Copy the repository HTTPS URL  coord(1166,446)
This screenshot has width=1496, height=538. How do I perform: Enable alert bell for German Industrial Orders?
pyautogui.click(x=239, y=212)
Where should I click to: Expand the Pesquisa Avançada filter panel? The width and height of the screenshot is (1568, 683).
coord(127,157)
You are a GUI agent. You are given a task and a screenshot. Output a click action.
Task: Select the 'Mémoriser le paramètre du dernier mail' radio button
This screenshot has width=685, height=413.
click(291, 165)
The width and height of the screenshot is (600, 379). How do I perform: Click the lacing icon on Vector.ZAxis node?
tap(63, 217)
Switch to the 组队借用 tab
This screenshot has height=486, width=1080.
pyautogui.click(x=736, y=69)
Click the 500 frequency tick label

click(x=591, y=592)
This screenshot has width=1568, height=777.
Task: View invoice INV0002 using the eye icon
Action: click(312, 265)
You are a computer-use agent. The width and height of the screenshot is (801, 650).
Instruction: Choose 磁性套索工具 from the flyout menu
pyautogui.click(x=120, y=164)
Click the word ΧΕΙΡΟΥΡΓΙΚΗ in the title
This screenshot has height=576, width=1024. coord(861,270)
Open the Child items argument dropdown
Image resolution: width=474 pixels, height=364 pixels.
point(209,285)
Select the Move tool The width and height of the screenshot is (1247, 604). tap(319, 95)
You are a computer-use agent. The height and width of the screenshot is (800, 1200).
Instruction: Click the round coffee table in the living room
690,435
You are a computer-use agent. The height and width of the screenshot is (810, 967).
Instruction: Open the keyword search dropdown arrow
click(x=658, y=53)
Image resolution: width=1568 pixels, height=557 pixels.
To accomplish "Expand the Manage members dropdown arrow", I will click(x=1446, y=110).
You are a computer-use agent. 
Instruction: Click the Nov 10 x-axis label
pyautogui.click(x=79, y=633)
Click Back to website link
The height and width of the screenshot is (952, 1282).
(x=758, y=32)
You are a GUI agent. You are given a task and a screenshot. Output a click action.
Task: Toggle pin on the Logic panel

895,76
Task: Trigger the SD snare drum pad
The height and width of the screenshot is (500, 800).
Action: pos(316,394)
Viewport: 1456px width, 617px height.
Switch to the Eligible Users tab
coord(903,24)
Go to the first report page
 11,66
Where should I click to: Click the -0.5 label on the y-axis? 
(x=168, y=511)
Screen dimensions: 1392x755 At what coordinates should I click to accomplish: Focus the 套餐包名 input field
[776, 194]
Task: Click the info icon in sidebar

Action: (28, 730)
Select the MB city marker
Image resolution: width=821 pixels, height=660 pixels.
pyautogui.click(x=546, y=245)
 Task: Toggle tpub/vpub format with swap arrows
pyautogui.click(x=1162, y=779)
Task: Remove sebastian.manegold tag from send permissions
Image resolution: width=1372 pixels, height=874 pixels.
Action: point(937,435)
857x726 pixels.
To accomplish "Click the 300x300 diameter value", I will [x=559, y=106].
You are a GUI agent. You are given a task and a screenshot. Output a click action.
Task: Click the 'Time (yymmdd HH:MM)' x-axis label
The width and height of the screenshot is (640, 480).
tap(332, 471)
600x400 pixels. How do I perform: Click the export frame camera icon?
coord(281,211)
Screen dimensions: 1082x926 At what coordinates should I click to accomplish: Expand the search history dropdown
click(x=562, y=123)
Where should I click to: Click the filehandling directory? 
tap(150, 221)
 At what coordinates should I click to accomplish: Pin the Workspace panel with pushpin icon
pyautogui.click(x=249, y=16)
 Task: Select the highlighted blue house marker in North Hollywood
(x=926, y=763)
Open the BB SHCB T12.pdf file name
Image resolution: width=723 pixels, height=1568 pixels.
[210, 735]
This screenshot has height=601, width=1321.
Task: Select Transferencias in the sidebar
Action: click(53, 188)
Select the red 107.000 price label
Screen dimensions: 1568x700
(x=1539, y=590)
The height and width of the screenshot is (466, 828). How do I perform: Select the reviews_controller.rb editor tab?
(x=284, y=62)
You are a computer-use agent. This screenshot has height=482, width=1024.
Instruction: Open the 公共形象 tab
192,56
☆ ☆ ☆ ☆ ☆
## The task
Copy the entries above exactly, but only from the line holding "is (800, 1200)." through the line holding "Viewport: 1456px width, 617px height.", both included.

## Your solution
You are a computer-use agent. The height and width of the screenshot is (800, 1200).
Instruction: Click the round coffee table in the living room
690,435
You are a computer-use agent. The height and width of the screenshot is (810, 967).
Instruction: Open the keyword search dropdown arrow
click(x=658, y=53)
Image resolution: width=1568 pixels, height=557 pixels.
To accomplish "Expand the Manage members dropdown arrow", I will click(x=1446, y=110).
You are a computer-use agent. 
Instruction: Click the Nov 10 x-axis label
pyautogui.click(x=79, y=633)
Click Back to website link
The height and width of the screenshot is (952, 1282).
(x=758, y=32)
You are a GUI agent. You are given a task and a screenshot. Output a click action.
Task: Toggle pin on the Logic panel

895,76
Task: Trigger the SD snare drum pad
The height and width of the screenshot is (500, 800).
Action: pos(316,394)
Viewport: 1456px width, 617px height.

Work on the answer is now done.